After walking about a mile or so along the beach, we decided that we needed to experience the  Promenade des Anglais as the British aristocracy did, so we went to Le Negresco, a beautiful five star hotel on La Promenade des Anglais.  The hotel opened in 1913 and was named after the architect.


We were only going to have un verre (a glass of wine) and some water so how much could it cost.  We should have had a clue when the man at the front door ushered us personally all the way to the bar which looked like a very old conservative British bar.


We each ordered a glass of the least expensive wine they had.  It was very good wine.  We also had a small bottle of sparkling water.  We thought the prices were extravagant even with the wonderful snacks that came with the drinks.

 

The bill was very straight forward.  With a small tip, our little excursion into the past cost us 40 euros.


As a result we decided that we would not go out to dinner tonight but instead would have a simple meal at home.  Before we could do that, however, we had to stop at the Nespresso store to get some more coffee and then at Les Galeries Lafayette, a huge French department store, for a little shopping as there were great sales going on after the holidays.  We took the bus back to Villefranche, arriving at about 6:30 and quickly stopped at the Primeurs to get some potatoes and vegetables, then the boulongerie for a small dessert (a chocolate eclair to split) and then the butcher for a chicken breast.  We were home by 7, and Jane had prepared a wonderful meal by 7:30.


This entire meal including the wine (which was twice as much as our normal 6 euro wine) was way less than half of our glass of wine at Le Negresco.  But we had a great afternoon exploring Nice.

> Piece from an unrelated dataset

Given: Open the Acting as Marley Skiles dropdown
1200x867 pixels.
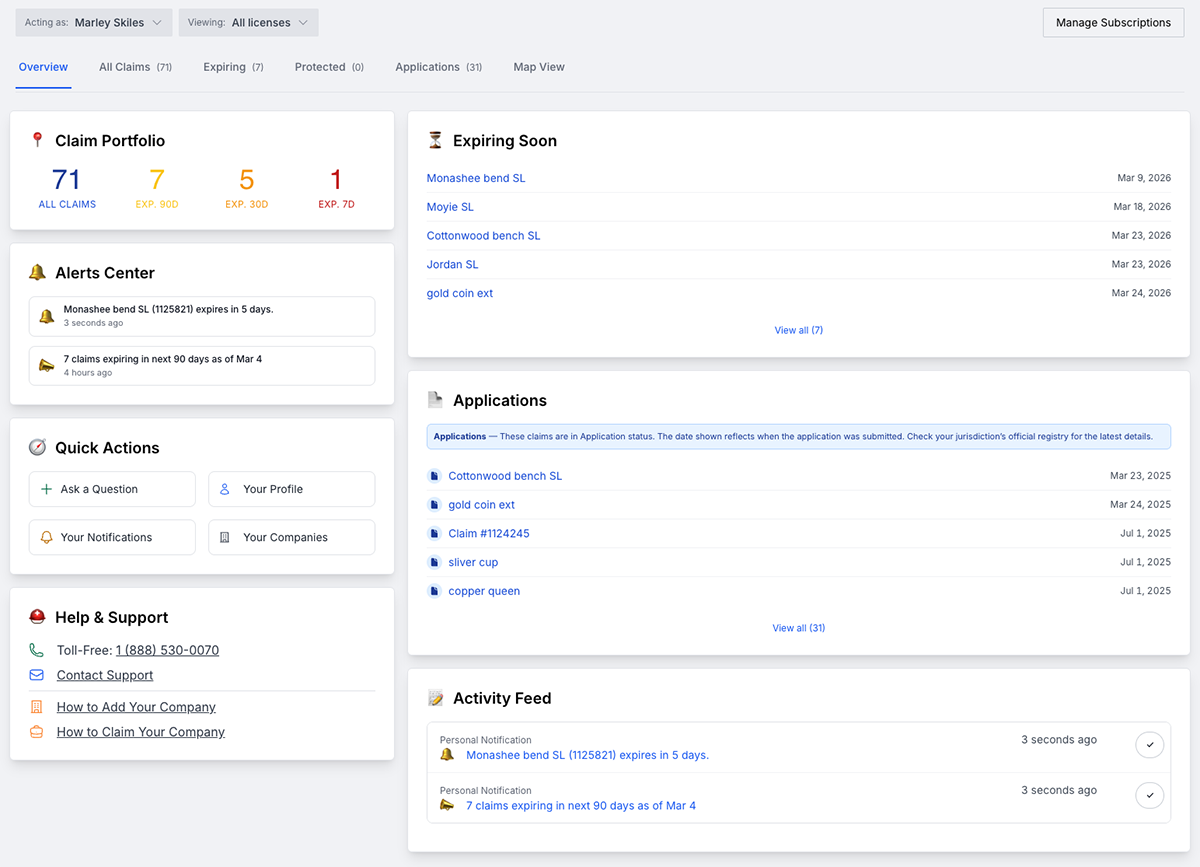Looking at the screenshot, I should tap(93, 21).
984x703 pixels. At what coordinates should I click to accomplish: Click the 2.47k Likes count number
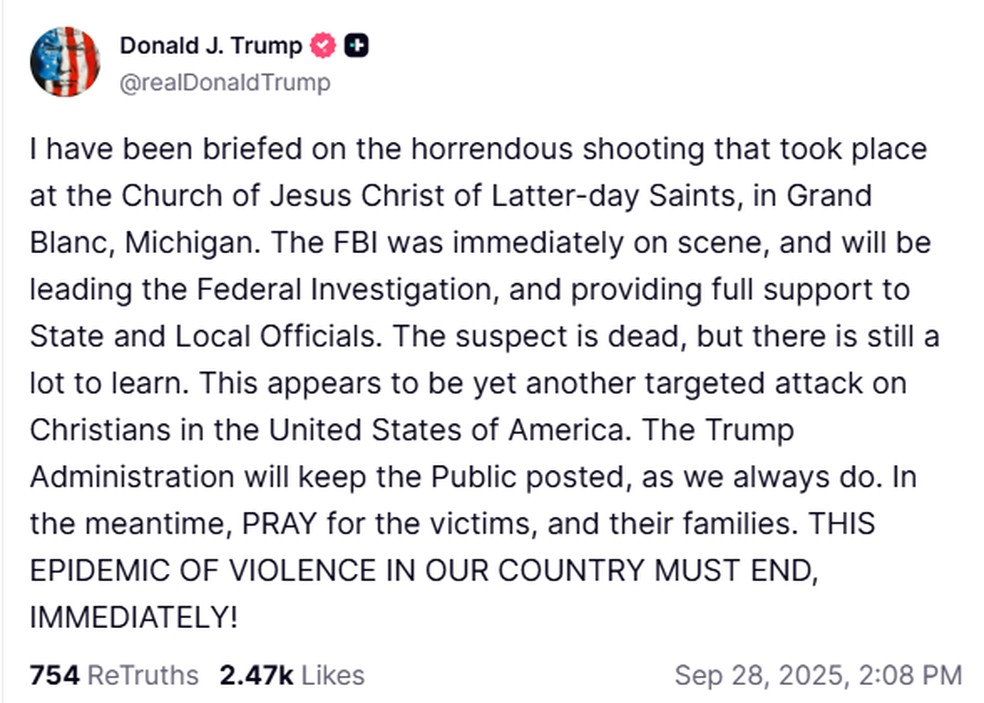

Thanks for reading and please comment,
The Unabashed Liberal





Monday, January 11, 2016

Villefranche-sur-mer v.6

Dear Friends,

One of the things that we love about Villefranche is that we are a part of the weather and the natural parts of life that we often miss in a big city.  We know when the sun rises and when it sets.  We can tell when the rain is coming and when it will clear.  We notice the beautiful and varied colors of the sea and the surrounding hills.  We have a greater sense of nature.  So I would like to share some of the wonderful nature of Villefranche with you.  If I were Ansel Adams, the photographs would be much better, and you would be able to really get a sense of the beauty of Villefranche regardless of the time of day or weather.

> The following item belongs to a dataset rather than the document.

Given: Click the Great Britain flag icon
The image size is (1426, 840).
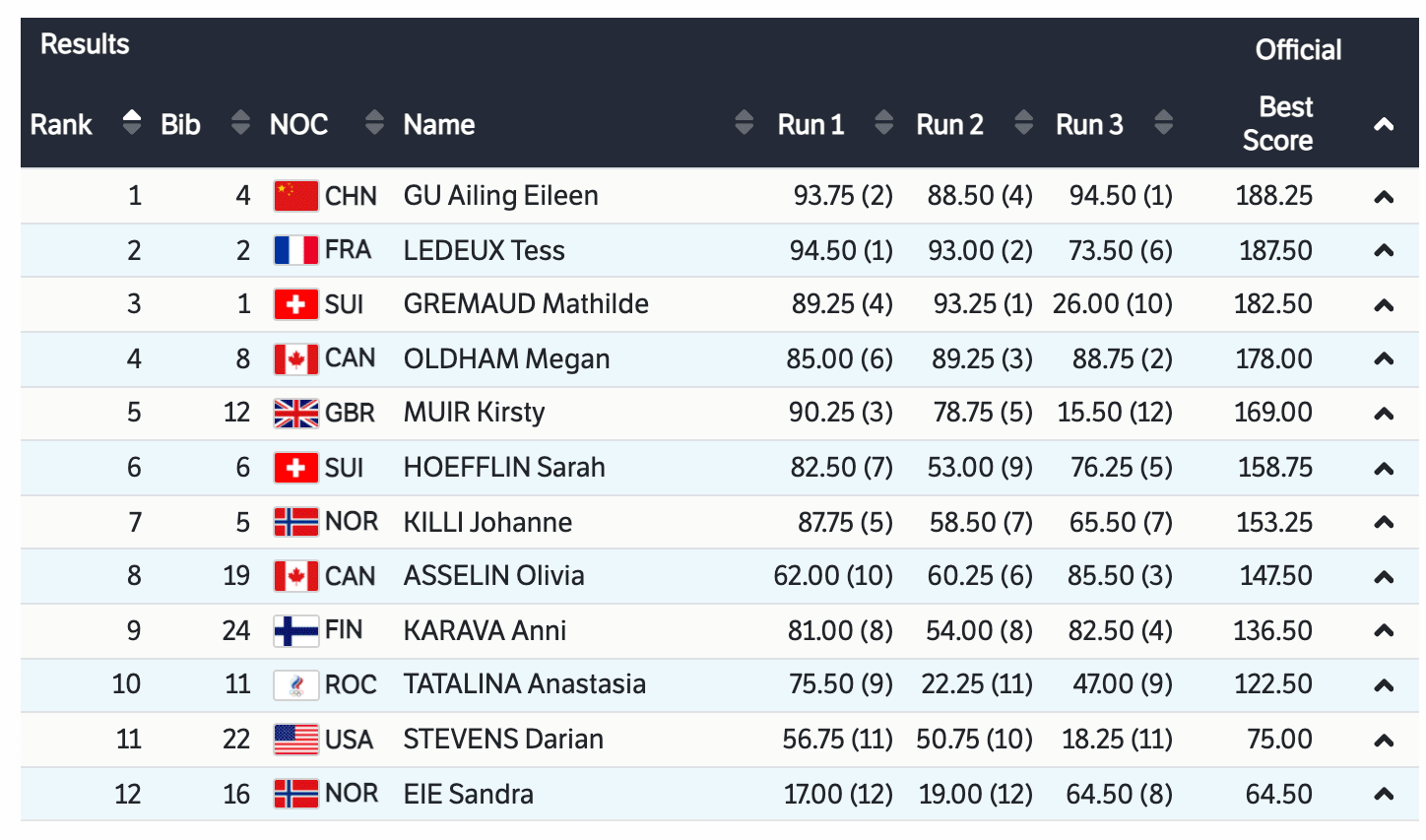Looking at the screenshot, I should (295, 414).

Of course, first of all the high today was 61 and the low was 46  It was windy but when we took our walk and were sheltered from the wind, I had only a long sleeved shirt on and was very comfortable.

This year has been somewhat more cloudy than last year, but we still get great light and colors particularly as the sun is rising and setting.  Here is a picture that I posted a couple of days ago of the rising sun hitting Villefranche in the morning taken from across the harbor as we were on our morning walk.


The next one is taken from our apartment looking east across the bay as the sun is rising.


Except for Sunday afternoon, the sea has been (as they say in France) agitated.  Here is a picture from our apartment balcony on Sunday afternoon when the sea was rather tranquil.


The tranquility lasted long enough for a poor boat owner to try to salvage something from a boat that had not survived the seas.


Today the seas got really agitated.  We have never seen the waves breaking over the promenade and covering the roadway with water.

They closed the parking lot for the beach. We tried to walk along the road for the parking lot but thought better of it when we could not get through several inches of water on the road between the breaking waves.  They also closed the road along the water in front of all the restaurants that line the harbor.


They also closed the path around the point on which the old fort is located.  That meant that we could not do most of our regular walk.  In the picture below the sea looks much more tranquil than it is.  Villefranche is a deep water harbor and the swells can build up as the bay get shallower.


The skies are now cloudless and the stars are beautiful, but the wind continues.  The forecast for the next two days is all sun so hopefully the seas will become more tranquil.